Political observers don't have high hopes that the situation will improve.Last week I noted:
"If (Ritter's) goal is trying to get business to back off right-to-work, I don't think he has the credibility to do it," said Katy Atkinson, a Republican political strategist, pointing out that he is seen as pro-labor.
Atkinson said right-to-work bills in the legislature never got off the ground in the past — even under Republicans — because businesses never really saw organized labor as a threat in Colorado.
But that view changed, she said, after the passage of an amendment in 2006 to increase the minimum wage with a yearly cost-of-living index, efforts to get a bill passed last year to make it easier to unionize workplaces and Ritter's executive order in November allowing a form of collective bargaining for state employees.

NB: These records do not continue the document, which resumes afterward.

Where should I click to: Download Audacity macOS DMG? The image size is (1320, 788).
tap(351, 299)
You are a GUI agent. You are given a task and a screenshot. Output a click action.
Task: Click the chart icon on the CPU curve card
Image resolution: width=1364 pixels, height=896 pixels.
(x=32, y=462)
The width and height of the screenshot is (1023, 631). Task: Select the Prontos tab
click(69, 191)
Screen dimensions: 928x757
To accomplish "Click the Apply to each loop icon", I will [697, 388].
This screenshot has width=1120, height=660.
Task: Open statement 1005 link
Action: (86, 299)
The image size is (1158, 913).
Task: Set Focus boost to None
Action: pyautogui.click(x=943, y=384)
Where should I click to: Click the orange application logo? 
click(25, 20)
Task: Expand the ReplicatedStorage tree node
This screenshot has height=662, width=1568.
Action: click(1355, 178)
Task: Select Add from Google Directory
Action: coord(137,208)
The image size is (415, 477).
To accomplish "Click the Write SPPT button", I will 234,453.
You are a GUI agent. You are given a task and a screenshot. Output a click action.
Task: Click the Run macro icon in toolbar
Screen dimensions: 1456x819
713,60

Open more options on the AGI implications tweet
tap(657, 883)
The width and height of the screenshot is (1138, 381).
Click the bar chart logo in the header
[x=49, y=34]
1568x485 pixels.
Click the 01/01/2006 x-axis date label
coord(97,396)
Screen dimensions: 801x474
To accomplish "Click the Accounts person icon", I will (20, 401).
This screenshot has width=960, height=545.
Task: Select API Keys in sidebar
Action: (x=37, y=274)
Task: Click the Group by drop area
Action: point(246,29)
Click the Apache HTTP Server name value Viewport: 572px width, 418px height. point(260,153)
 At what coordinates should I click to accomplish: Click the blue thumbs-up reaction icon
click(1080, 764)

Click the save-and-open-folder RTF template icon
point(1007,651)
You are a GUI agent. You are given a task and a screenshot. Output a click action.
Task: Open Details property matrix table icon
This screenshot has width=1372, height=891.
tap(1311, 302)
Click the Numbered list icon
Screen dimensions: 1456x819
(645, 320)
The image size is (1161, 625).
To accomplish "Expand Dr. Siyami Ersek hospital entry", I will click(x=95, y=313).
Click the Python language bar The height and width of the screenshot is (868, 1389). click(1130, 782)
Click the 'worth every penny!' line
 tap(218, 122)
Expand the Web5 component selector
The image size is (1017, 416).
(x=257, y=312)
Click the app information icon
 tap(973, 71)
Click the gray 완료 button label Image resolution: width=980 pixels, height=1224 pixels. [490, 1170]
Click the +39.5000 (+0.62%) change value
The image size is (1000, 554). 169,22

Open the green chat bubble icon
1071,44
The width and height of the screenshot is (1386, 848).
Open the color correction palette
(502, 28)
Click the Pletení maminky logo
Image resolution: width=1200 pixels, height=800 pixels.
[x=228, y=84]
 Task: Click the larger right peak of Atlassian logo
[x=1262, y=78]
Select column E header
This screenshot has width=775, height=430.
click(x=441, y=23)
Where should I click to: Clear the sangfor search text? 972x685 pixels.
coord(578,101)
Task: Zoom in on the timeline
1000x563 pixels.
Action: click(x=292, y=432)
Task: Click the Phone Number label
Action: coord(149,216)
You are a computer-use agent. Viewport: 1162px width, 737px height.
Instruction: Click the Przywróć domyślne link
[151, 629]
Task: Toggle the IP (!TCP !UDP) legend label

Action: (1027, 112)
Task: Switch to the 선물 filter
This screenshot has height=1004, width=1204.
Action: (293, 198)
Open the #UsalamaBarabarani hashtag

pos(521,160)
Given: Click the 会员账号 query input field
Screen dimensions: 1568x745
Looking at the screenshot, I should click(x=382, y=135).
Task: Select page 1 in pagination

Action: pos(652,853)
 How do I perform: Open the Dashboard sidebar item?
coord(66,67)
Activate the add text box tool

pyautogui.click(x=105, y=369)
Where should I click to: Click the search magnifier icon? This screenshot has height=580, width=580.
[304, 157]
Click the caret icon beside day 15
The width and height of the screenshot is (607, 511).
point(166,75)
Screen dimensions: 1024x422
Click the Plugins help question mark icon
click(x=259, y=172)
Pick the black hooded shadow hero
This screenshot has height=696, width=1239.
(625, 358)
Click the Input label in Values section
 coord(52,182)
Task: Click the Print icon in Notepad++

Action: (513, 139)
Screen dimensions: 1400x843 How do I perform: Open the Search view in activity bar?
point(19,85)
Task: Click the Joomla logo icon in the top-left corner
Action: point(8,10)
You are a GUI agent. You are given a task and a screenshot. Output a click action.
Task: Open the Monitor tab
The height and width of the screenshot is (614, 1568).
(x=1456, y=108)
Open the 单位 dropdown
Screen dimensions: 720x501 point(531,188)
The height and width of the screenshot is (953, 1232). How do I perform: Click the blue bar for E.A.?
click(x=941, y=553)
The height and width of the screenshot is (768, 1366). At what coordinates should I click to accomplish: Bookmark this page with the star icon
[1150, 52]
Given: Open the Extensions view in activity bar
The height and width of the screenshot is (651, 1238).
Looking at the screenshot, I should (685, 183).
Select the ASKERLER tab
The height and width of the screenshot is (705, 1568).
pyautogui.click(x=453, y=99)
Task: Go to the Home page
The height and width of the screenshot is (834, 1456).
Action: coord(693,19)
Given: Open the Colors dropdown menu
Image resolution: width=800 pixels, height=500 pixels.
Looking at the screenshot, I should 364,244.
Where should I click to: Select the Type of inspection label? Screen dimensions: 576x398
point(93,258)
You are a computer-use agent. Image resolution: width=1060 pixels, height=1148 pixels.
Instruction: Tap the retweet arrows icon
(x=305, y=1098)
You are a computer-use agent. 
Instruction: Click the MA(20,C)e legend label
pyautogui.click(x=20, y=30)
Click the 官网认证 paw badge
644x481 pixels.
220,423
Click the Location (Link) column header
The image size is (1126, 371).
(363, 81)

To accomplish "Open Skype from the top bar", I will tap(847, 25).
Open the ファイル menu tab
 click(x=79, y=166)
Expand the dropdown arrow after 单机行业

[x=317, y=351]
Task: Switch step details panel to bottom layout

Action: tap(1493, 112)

Since Ritter helped to set the wheels in motion that got Colorado to where it’s at now, I guess he really had no choice but try to step in and stop it: for his own sake, for the Democratic Party’s sake, for the sake of Big Labor.Colorado's Democratic governor has aligned himself with union leaders, and now he's stuck. Bill Ritter's attempt to portray himself as a business-friendly moderate candidate in 2006 has been exposed as the charade it was. Katy Atkinson is right: Ritter doesn't have enough credibility left with business leaders to convince them to stop the ballot initiative that would protect workers from mandatory union fees.
Look forward to a bitter and costly political showdown this fall. It's hard to see how business and labor are going to holster their weapons now.